►

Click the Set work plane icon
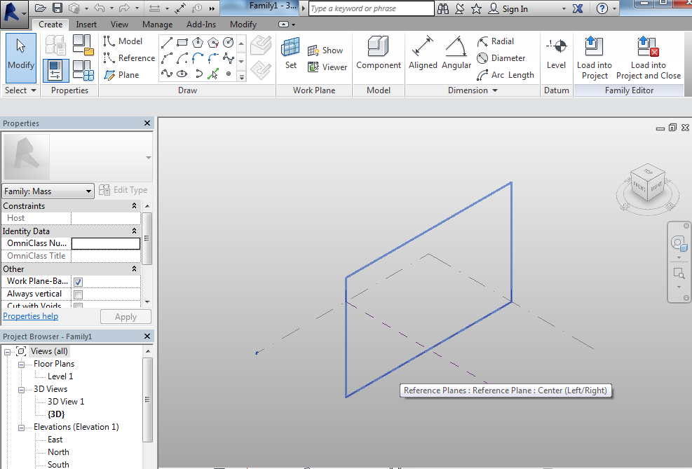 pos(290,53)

◄
►

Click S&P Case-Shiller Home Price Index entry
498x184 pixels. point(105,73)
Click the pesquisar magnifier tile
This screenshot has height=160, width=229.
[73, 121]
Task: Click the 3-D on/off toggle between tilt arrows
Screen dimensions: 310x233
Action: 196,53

◄

§ **Goal**:
Rewrite the records starting with the line that contains "Click S&P Case-Shiller Home Price Index entry" and going on through the line that contains "Action: 196,53", changing "toggle" to "switch" and leaving everything else the same.

§ **Written answer**:
Click S&P Case-Shiller Home Price Index entry
498x184 pixels. point(105,73)
Click the pesquisar magnifier tile
This screenshot has height=160, width=229.
[73, 121]
Task: Click the 3-D on/off switch between tilt arrows
Screen dimensions: 310x233
Action: 196,53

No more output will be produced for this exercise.